• [Instructions to follow] Print out all the records, word for word.

• [Task material]

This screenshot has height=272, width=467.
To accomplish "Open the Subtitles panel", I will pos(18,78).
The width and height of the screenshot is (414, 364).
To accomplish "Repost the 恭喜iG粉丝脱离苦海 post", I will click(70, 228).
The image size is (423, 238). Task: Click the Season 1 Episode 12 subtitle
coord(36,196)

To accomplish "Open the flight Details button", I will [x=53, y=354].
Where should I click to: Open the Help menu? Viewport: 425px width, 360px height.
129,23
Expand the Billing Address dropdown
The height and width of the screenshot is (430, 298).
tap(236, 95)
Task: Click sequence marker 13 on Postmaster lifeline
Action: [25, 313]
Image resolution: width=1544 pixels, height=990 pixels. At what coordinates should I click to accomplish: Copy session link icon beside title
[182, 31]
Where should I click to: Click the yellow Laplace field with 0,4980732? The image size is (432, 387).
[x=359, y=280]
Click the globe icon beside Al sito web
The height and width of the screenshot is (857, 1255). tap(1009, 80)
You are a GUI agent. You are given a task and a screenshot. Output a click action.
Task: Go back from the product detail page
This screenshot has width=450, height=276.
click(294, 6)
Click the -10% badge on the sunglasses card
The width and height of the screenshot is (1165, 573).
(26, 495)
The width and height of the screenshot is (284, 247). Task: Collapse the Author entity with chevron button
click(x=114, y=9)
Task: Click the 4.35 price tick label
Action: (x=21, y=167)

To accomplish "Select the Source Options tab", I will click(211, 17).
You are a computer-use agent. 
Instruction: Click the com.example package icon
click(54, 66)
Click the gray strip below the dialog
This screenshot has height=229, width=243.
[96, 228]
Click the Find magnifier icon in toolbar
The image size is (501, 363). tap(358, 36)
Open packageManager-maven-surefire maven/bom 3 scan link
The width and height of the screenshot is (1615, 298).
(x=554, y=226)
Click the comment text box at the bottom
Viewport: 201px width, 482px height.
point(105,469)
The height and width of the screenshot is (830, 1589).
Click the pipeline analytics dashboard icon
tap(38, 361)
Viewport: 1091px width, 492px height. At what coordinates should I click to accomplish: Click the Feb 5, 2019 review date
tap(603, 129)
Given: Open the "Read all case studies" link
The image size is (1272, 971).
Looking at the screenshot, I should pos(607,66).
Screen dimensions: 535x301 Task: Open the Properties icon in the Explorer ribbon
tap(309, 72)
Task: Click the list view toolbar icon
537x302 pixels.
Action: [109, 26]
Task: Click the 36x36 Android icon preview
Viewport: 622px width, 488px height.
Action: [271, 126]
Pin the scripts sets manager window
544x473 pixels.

• [Response]
This screenshot has height=272, width=467.
To accomplish "Open the Subtitles panel", I will pos(18,78).
The width and height of the screenshot is (414, 364).
To accomplish "Repost the 恭喜iG粉丝脱离苦海 post", I will click(70, 228).
The image size is (423, 238). Task: Click the Season 1 Episode 12 subtitle
coord(36,196)

To accomplish "Open the flight Details button", I will [x=53, y=354].
Where should I click to: Open the Help menu? Viewport: 425px width, 360px height.
129,23
Expand the Billing Address dropdown
The height and width of the screenshot is (430, 298).
tap(236, 95)
Task: Click sequence marker 13 on Postmaster lifeline
Action: [25, 313]
Image resolution: width=1544 pixels, height=990 pixels. At what coordinates should I click to accomplish: Copy session link icon beside title
[182, 31]
Where should I click to: Click the yellow Laplace field with 0,4980732? The image size is (432, 387).
[x=359, y=280]
Click the globe icon beside Al sito web
The height and width of the screenshot is (857, 1255). tap(1009, 80)
You are a GUI agent. You are given a task and a screenshot. Output a click action.
Task: Go back from the product detail page
This screenshot has width=450, height=276.
click(294, 6)
Click the -10% badge on the sunglasses card
The width and height of the screenshot is (1165, 573).
(26, 495)
The width and height of the screenshot is (284, 247). Task: Collapse the Author entity with chevron button
click(x=114, y=9)
Task: Click the 4.35 price tick label
Action: (x=21, y=167)

To accomplish "Select the Source Options tab", I will click(211, 17).
You are a computer-use agent. 
Instruction: Click the com.example package icon
click(54, 66)
Click the gray strip below the dialog
This screenshot has height=229, width=243.
[96, 228]
Click the Find magnifier icon in toolbar
The image size is (501, 363). tap(358, 36)
Open packageManager-maven-surefire maven/bom 3 scan link
The width and height of the screenshot is (1615, 298).
(x=554, y=226)
Click the comment text box at the bottom
Viewport: 201px width, 482px height.
point(105,469)
The height and width of the screenshot is (830, 1589).
Click the pipeline analytics dashboard icon
tap(38, 361)
Viewport: 1091px width, 492px height. At what coordinates should I click to accomplish: Click the Feb 5, 2019 review date
tap(603, 129)
Given: Open the "Read all case studies" link
The image size is (1272, 971).
Looking at the screenshot, I should pos(607,66).
Screen dimensions: 535x301 Task: Open the Properties icon in the Explorer ribbon
tap(309, 72)
Task: Click the list view toolbar icon
537x302 pixels.
Action: [109, 26]
Task: Click the 36x36 Android icon preview
Viewport: 622px width, 488px height.
Action: [271, 126]
Pin the scripts sets manager window
544x473 pixels.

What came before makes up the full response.